Different characters take turns narrating the book in short chapters. We hear their thoughts but we also see what they see—Faulkner deploys his narrators almost as a director might deploy his cameras. Sometimes as one narrator leaves off another takes up the action, possibly even recapitulating the last line of dialog. It’s all rather splicey. Perhaps Faulkner was deliberately mimicking the stylized visual transitions of the movies.

It would be interesting to know how Hollywood would sell this story. There’s the heroic angle: “He made a promise, and now he will move heaven and earth to fulfill it.” But there are other angles. Anse Burden is a craven, self-pitying and stubborn character who is idle and incompetent on the one hand and too proud on the other to spare his children all kinds of pain and humiliation by just burying the old lady at the local churchyard. So maybe the tag line could be “His wife was already dead. Who else would he kill to get his way?” It all gets quite lurid and fantastical in places. The youngest child drills holes in the top of his mother’s coffin because he is not quite sure she is really dead and accidentially drills down a little too far. An ever-growing flock of vultures follows the Bundren procession as it struggles along, lured by the aroma. You could pitch it as a midnight movie and maybe ask Quentin Tarantino to direct: “Grotesque horror, outlandish humor, riveting action.”

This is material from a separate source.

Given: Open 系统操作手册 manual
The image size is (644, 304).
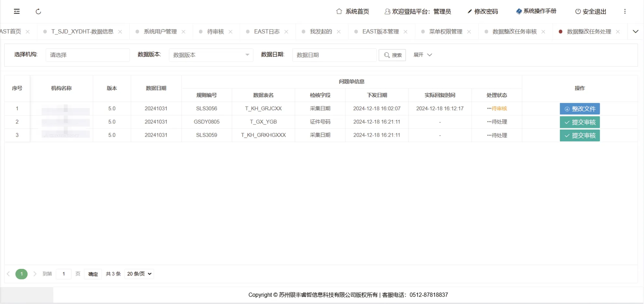Looking at the screenshot, I should pyautogui.click(x=536, y=11).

As I Lay Dying is all these things and many more—each character has a secret, a mission, or an obsession. I had to read the book twice to become completely familiar with all these crosscurrents. The first time through I often didn’t know what was going on. The reader is definitely expected to do some work. It mostly all comes into focus eventually, though I could read the following paragraph 100 times and never figure it out:

When I looked back at my mule it was like he was one of these here spy-glasses and I could look at him standing there and see all the broad land and my house sweated outen it like it was the more the sweat, the broader the land; the more the sweat, the tighter the house because it would take a tight house for Cora, to hold Cora like a jar of milk in the spring; you’ve got to have a tight jar or you’ll need a powerful spring, so if you have a big spring, why then you have the incentive to have tight, wellmade jars, because it is your milk, sour or not, because you would rather have milk that will sour than to have milk that won’t, because you are a man.

I don’t think Bill was drinking milk when he wrote that.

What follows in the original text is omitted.